From 443826218f0e19777dc93efc7064da2bb0eaa456 Mon Sep 17 00:00:00 2001
From: Olaf Faaland <faaland1@llnl.gov>
Date: Thu, 17 Sep 2015 12:10:50 -0700
Subject: [PATCH] LU-7179 scripts: init and ha script fixes

1) Because of a typo, Lustre.ha_v2 currently continues running after
determining that a bad resource-name has been provided by the user.

This commit fixes that typo so that die() is called when
the target-name is bad.

2) When a target is in recovery, lustre/scripts/lustre produces
improper output when run as follows, and a relevant target is in
recovery:

/etc/init.d/lustre status
/etc/init.d/lustre status local
/etc/init.d/lustre status foreign

A grep command in health_check() expects variables to contain the path
to /proc files containing recovery status, but these variables'
contents were altered in a prior commit.

e3ddff LU-5030 utils: fix hard-coded /proc/fs/lustre in scripts

This commit fixes health_check() to correctly report recovery by
obtaining recovery status via lctl and checking that with grep.

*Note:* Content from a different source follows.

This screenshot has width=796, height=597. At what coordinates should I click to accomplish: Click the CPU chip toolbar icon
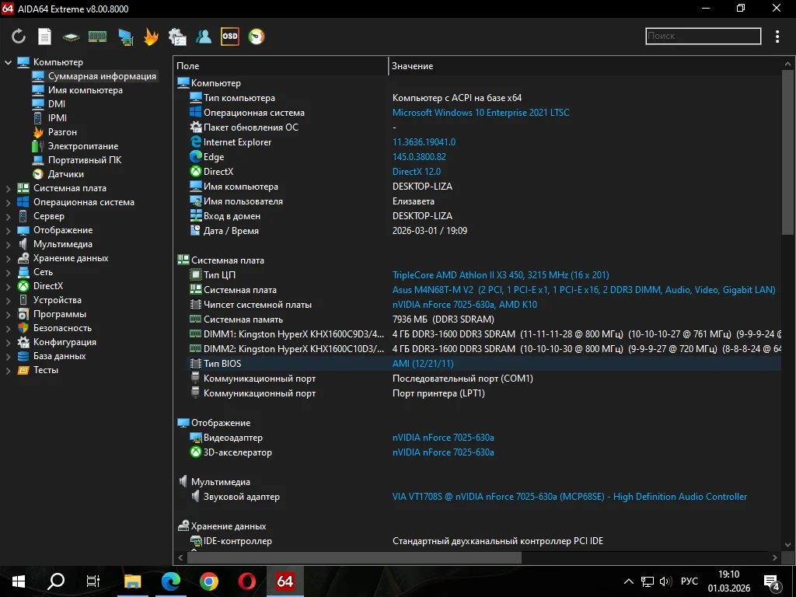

Signed-off-by: Olaf Faaland <faaland1@llnl.gov>
Change-Id: I25b8c0d82b637cf9d40feace7d8b964ffcd34251
Reviewed-on: http://review.whamcloud.com/16472
Tested-by: Jenkins
Reviewed-by: Andreas Dilger <andreas.dilger@intel.com>
Reviewed-by: Minh Diep <minh.diep@intel.com>
Tested-by: Maloo <hpdd-maloo@intel.com>
Reviewed-by: Oleg Drokin <oleg.drokin@intel.com>
---
 lustre/scripts/Lustre.ha_v2 |  2 +-
 lustre/scripts/lustre       | 11 ++++++-----
 2 files changed, 7 insertions(+), 6 deletions(-)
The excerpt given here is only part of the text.